• _Problem to work on_
Here the job is to transcribe only the lines from the one containing "Given: Click the Cardiac arrest row" through the last line below, exactly as written; please leave out pictures.

Stored items:
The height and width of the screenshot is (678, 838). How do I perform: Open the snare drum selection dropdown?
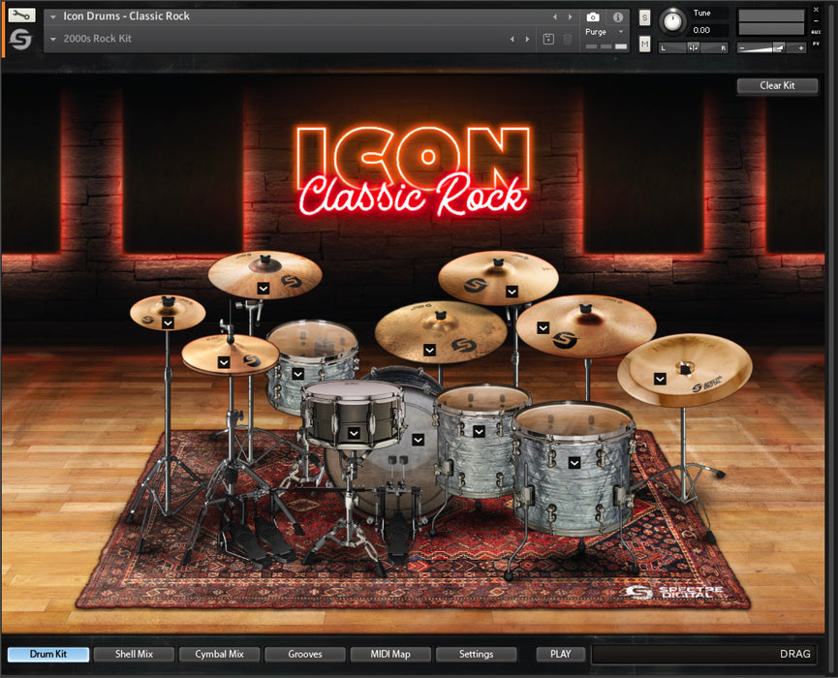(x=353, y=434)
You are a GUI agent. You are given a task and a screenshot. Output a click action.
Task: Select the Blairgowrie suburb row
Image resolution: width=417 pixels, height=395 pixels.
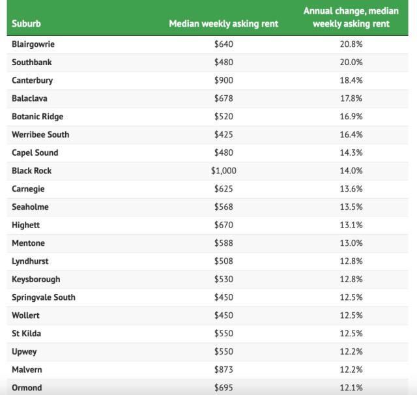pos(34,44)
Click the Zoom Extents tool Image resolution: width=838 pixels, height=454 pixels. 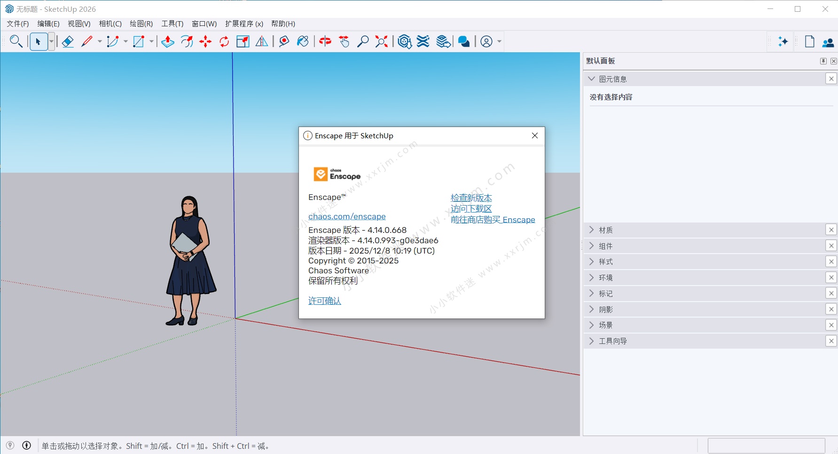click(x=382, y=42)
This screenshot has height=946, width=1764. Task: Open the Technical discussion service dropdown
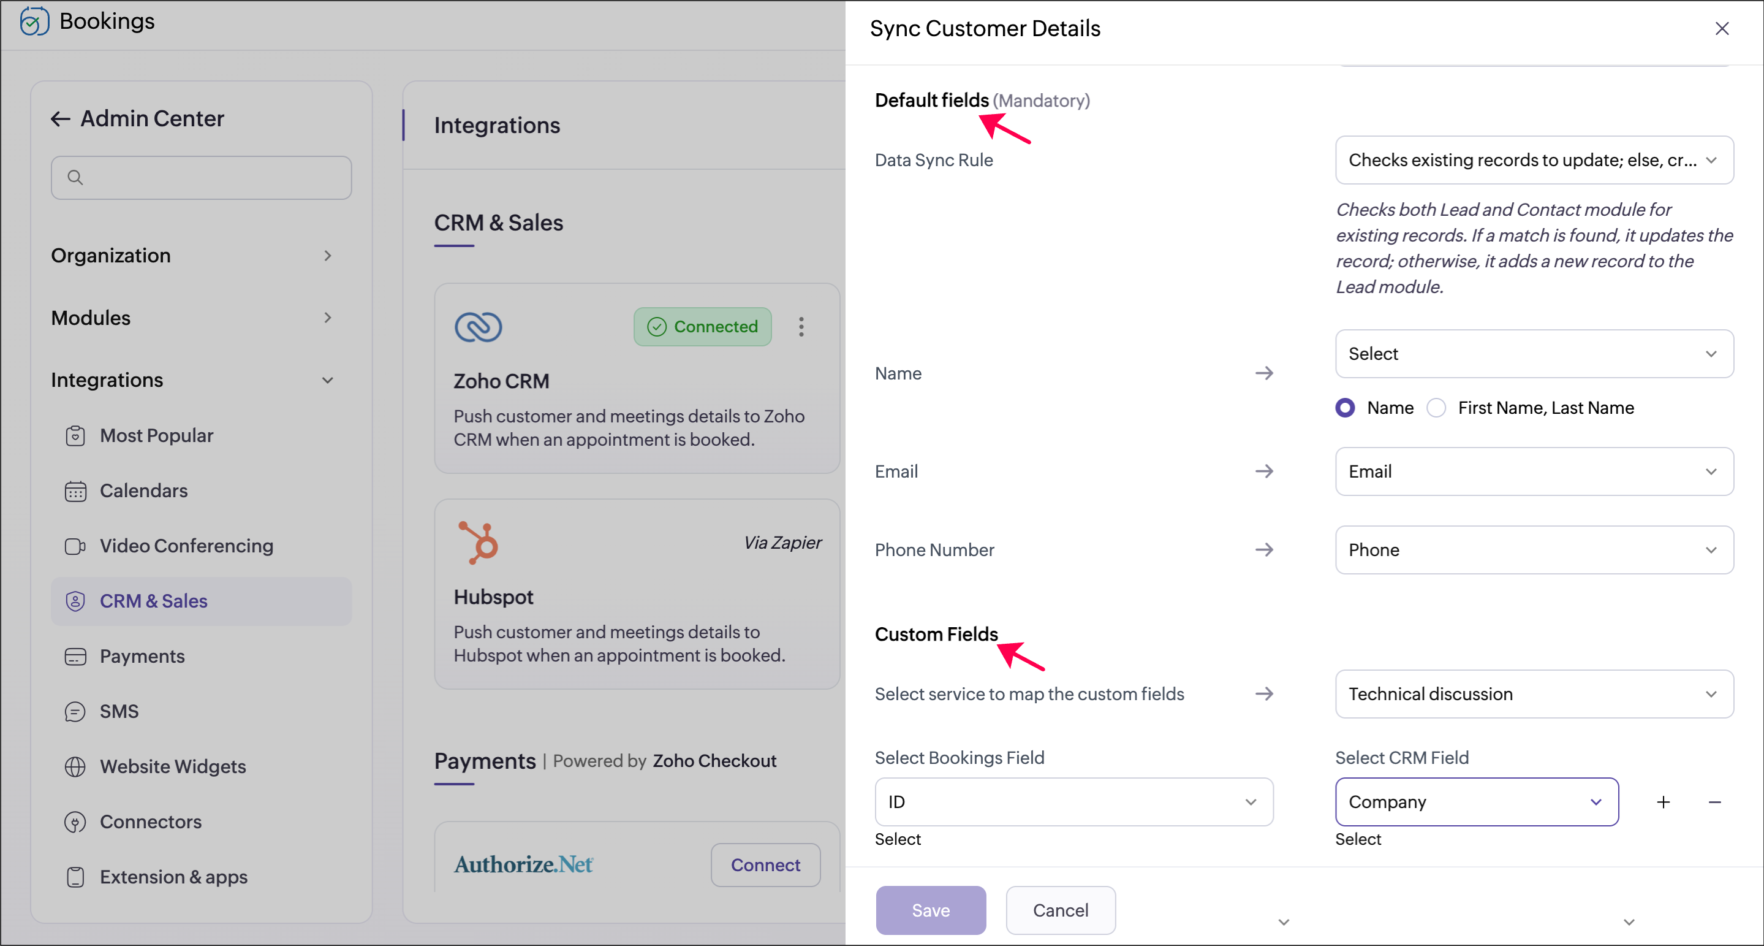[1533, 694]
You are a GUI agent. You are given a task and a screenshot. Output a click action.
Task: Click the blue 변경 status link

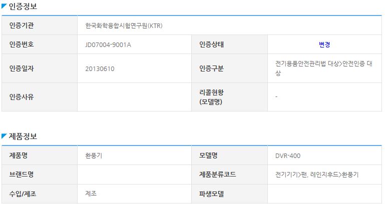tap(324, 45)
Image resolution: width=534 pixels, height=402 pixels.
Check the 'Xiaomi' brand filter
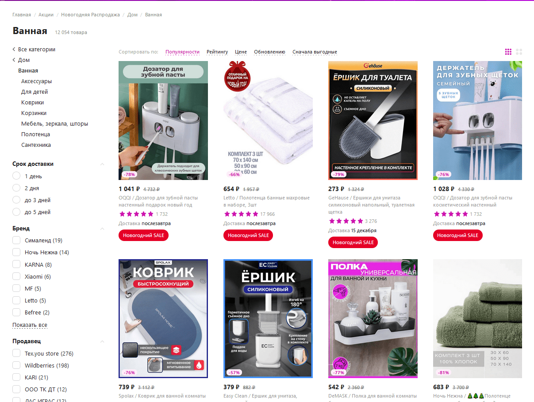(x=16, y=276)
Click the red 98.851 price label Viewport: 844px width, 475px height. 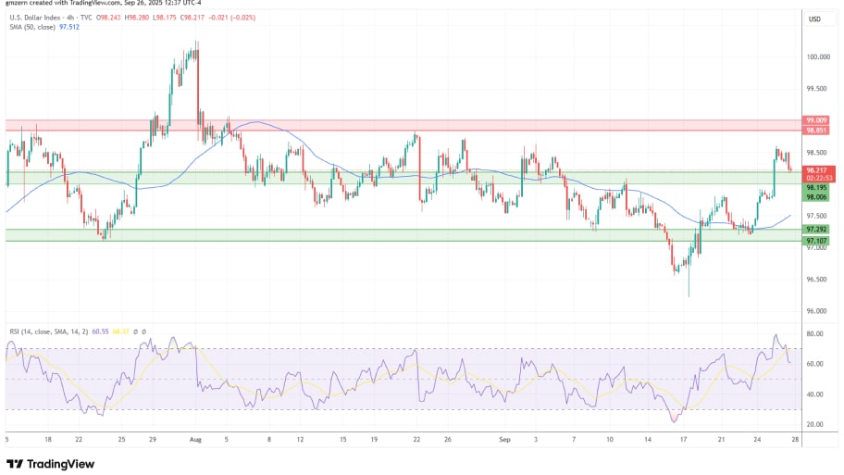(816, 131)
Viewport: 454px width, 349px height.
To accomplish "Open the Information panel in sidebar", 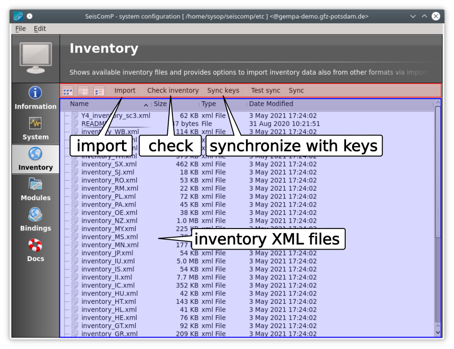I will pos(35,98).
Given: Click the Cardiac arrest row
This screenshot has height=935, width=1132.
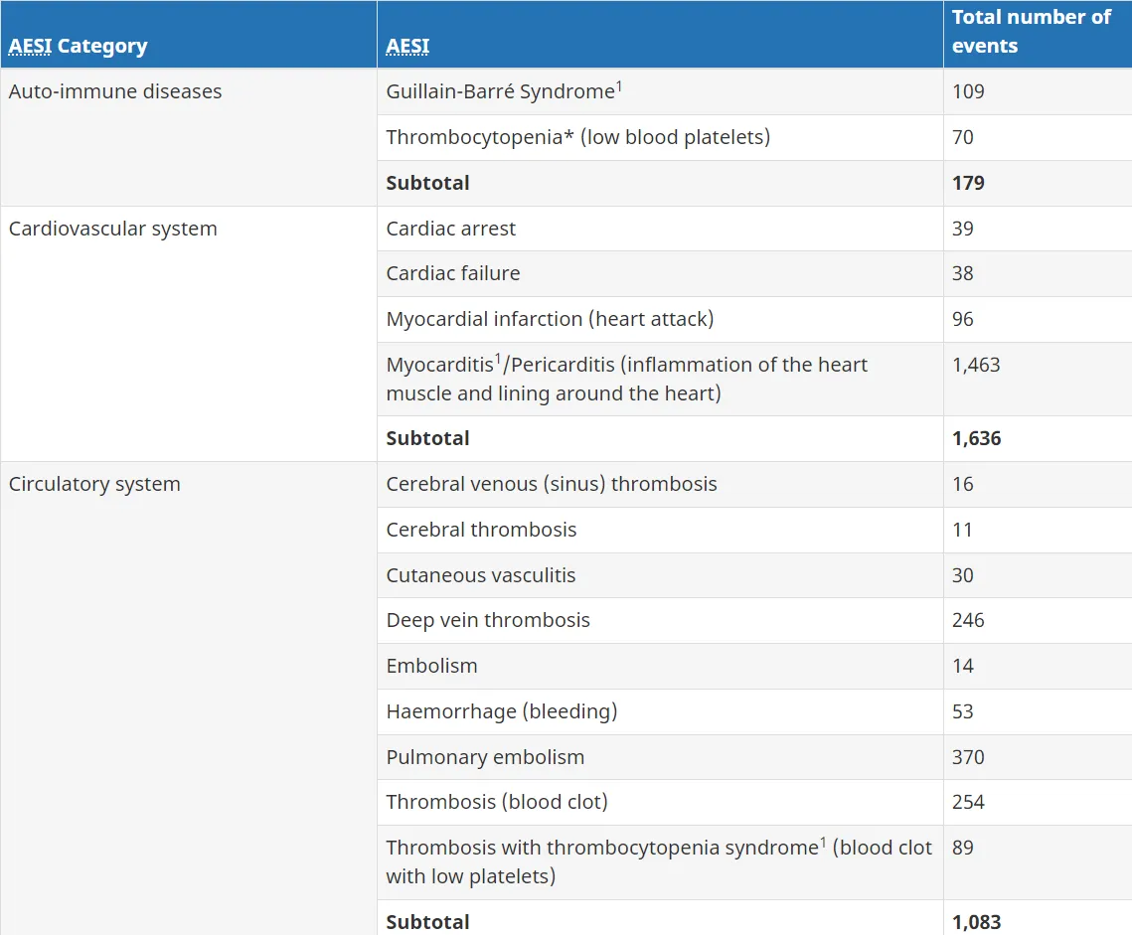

• _Task answer_
Given: Click the Cardiac arrest row
This screenshot has height=935, width=1132.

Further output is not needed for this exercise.